The oath serves another function, in that it binds special agents to one another in a sense that outsiders often cannot understand. Special agents—probably more than other people, and definitely more than is healthy, assimilate their jobs into their personal identities that makes the organization both stronger and more difficult to leave. An oft-circulated cliché among the workforce is that the bureau will always take more than it gives, but that’s a sacrifice we willingly make for the good of our country, despite its very real emotional consequences. I have lost track of how many relationships I cut short in favor of focusing my energies on the exigencies of national security: More friendships than I can count gradually faded as my assignments moved me from city to city, and many budding romances died on the vine as I prioritized investigations over my own personal interests. But given the opportunity to relive those decades, there is little I would do differently. The mission has to come first. The country relies on agents to accept this prioritization, and agents lean on each other to bear the difficulties that entails; they are bound to each other by the shared ideals encapsulated in the oath. I do not know how the organization survives once its words ring hollow, for the rule of law requires them to resonate always.

I will conclude by noting that the retired special agent in charge who helped develop the case against Comey actually once did provide comments on the record about the person whose life he is trying to destroy: In the immediate aftermath of Comey’s unceremonious and unprecedented firing, he remarked to a reporter that the administration “will be hard-pressed to find someone who possesses his unique combination of personal qualities as well as his respect for the rule of law.” 

After 10 years, things have changed. The administration did not even try to find a director with those qualities or a respect for the rule of law. What pains me more to admit, though, is that a bit of that attitude toward the very concept may have seeped into the actions of individual investigators. Perhaps the apathy for democratic and constitutional norms is not as acute as I fear, but even so, I know that at least one agent held the potential of being an upstanding public servant, who embodied the best ideals of the FBI, and now will always be associated with an elected official’s unending quest for revenge.

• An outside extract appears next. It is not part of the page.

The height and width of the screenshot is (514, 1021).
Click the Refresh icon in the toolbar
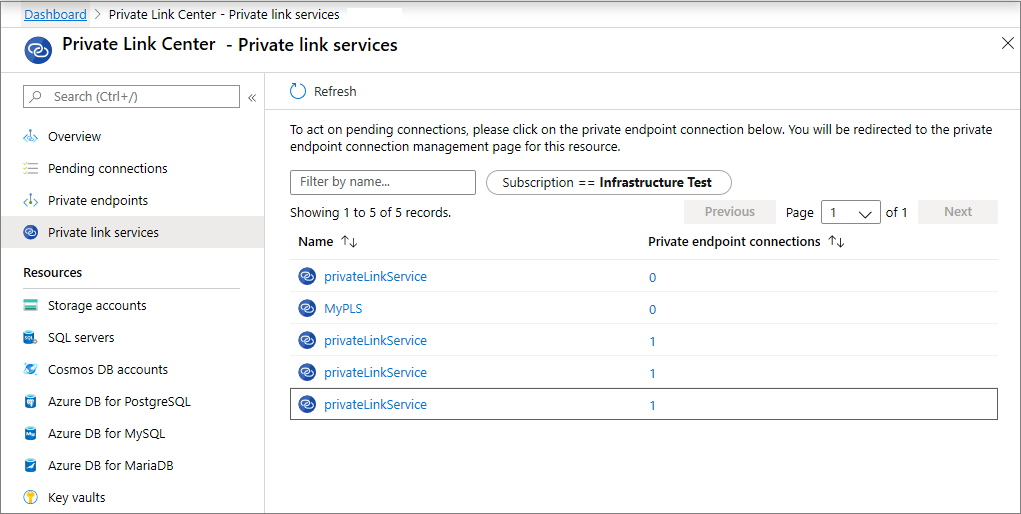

I won’t pretend to know how the rest of the FBI feels about this, including my old squad. But I do believe that there very much is a special providence in the fall of even an individual sparrow, and right now there is some new agent trainee at Quantico, going through her paces at the FBI Academy, who will never know the honor of serving a bureau unblemished by the taint of political weaponization. Her loss is something worth noting, and it is certainly something worth mourning.


Michael Feinberg is a former Assistant Special Agent in Charge with the Federal Bureau of Investigation, where he spent the overwhelming majority of his career combatting the PRC’s intelligence services. He is a recipient and multiple times nominee of the FBI’s highest recognition, the Director’s Award for Excellence, as well as numerous other Bureau honors and ODNI commendations. Prior to his service with the FBI, he was an attorney in both private and public practice. The opinions presented here are entirely his own and not that of the U.S. government.